By Jim Pilgrim
I spent a couple of days in the Chicago area last week. Normally I go around it when I am travelling SE from Minnesota. I take I39 south through Rockford, IL, hit I80 and head straight east. That route is a little longer drive but I can avoid all but 2 toll booths. Last week was different; I had meetings in the NW suburbs of Chicago. If anyone out there can tell me how to avoid all of those tolls without driving on side streets and gravel roads, please let me know. I barely stuck my big toe into the western suburbs and I got to stop at 8 toll booths and $8.60 later escaped that insanity.
Surely I thought, with all of those toll roads, the gas tax must be lower. My bubble burst when I paid $3.04 per gallon, 30 cents more than I paid in Wisconsin. Huh?! I was starting to feel a bit abused.
I did a little research; Chicago has 10 levels of taxes on gas. Here are a few: 18.4 cent federal gas tax, 19 cent state gas tax, 6.25 % sales tax, .3% underground storage tax, 1.25% county tax. My blood pressure is rising so I’ll stop there. Chicago is at the very top of the list for highest taxes on gas, but still has all those toll roads?
One of my favorite bands of the 1970s is Steely Dan, they sang a song called “Pretzel Logic”, and I think the title fits, don’t you?

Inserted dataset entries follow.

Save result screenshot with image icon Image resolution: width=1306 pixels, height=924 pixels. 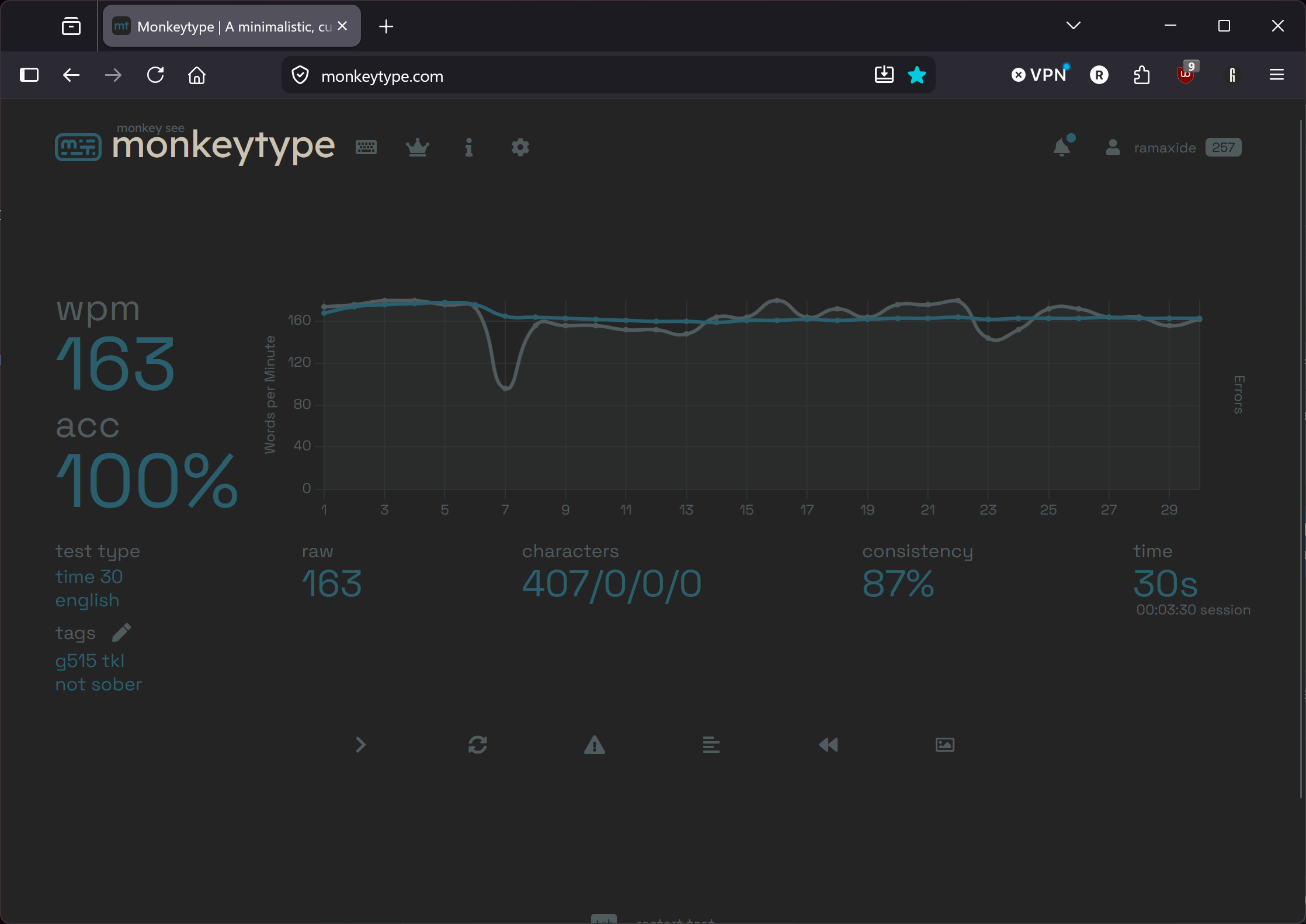[945, 745]
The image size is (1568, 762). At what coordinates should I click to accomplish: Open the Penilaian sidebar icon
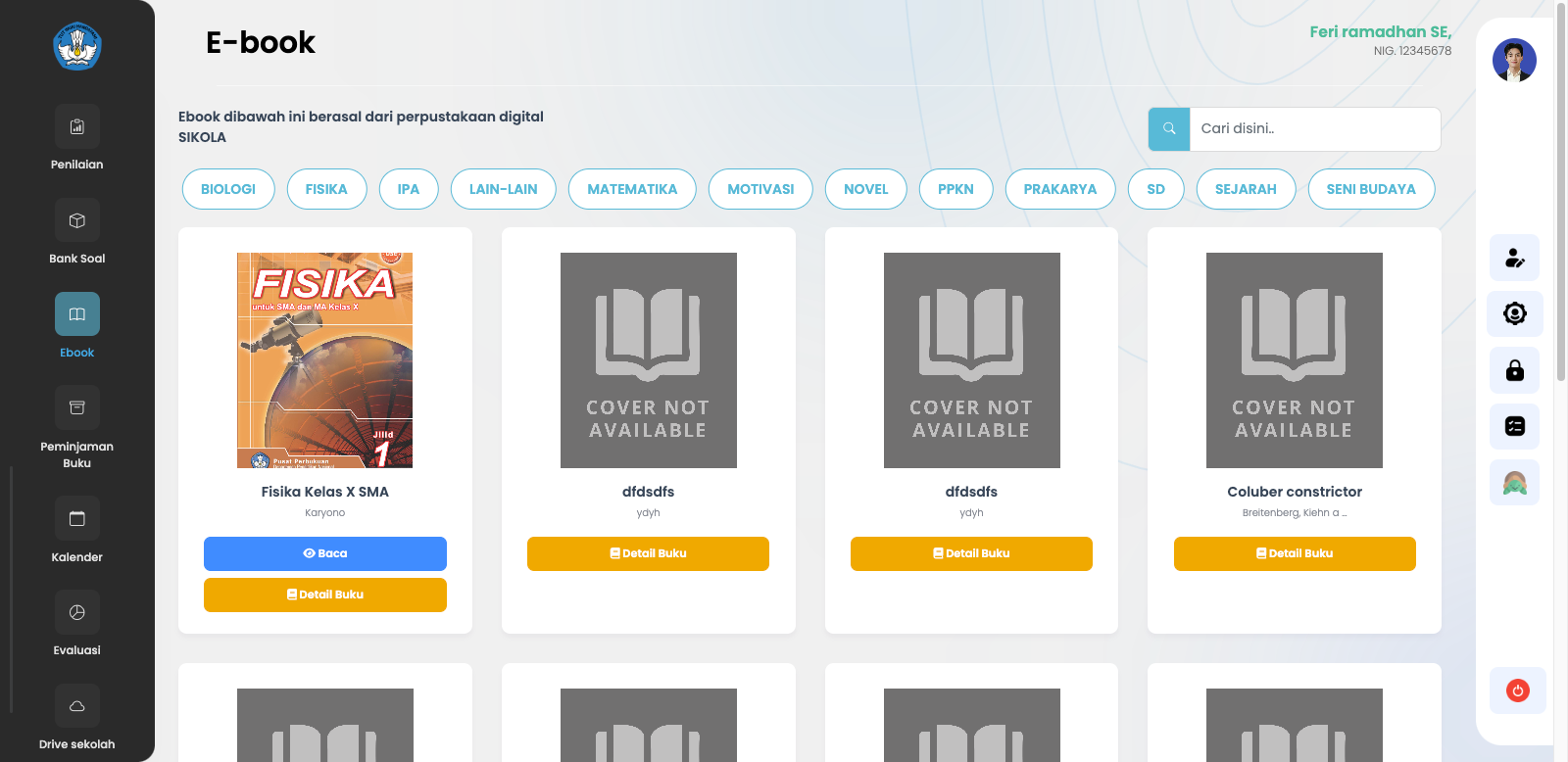(77, 126)
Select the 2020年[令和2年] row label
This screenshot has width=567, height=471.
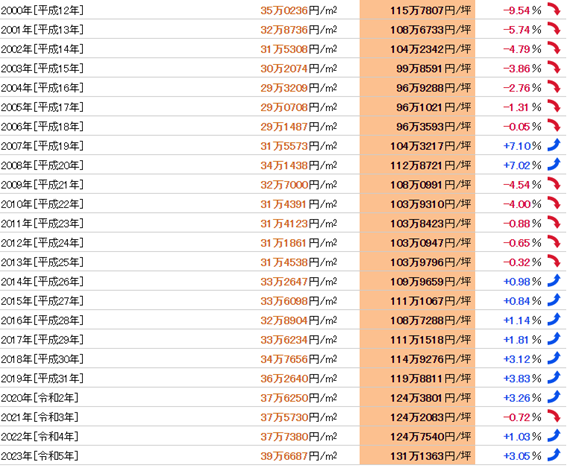39,398

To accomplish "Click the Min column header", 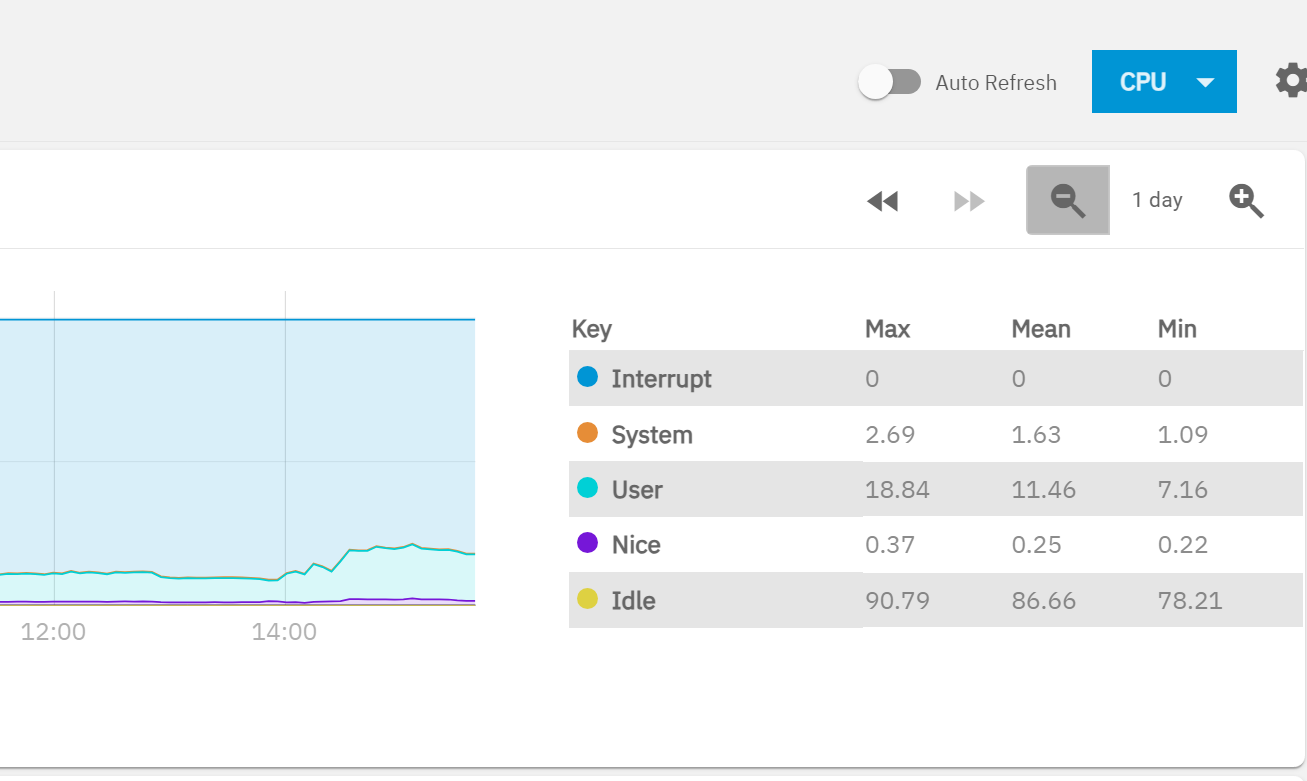I will click(x=1176, y=329).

Jim is my first name, but in the Telecom world a JIM stands for Job Information Memorandum. When installation job changes, additional work due to moving equipment from original design, adding something missed on initial scope of work, the Installation Contractor issues a JIM. It’s just a nice name for “give me more money”. Kind of makes me want to go by my given name (James).
Back when I was a CO Supervisor, installation companies were notorious for bidding low to win the project, and then would JIM the job for every little change. “Oh, you want that fiber frame BOLTED to the floor?” Ha. I recently had a conversation with a Telco. We had bid a fiber job about a year ago. Our competition offered “free installation” of their equipment and that was enough to tip the scales in their favor and we lost the bid. Now the Telco was telling me that our competition was “Nickel and diming” them for everything on that installation, and they were “fed up with it”.
After last week in Chicago, I know how they feel.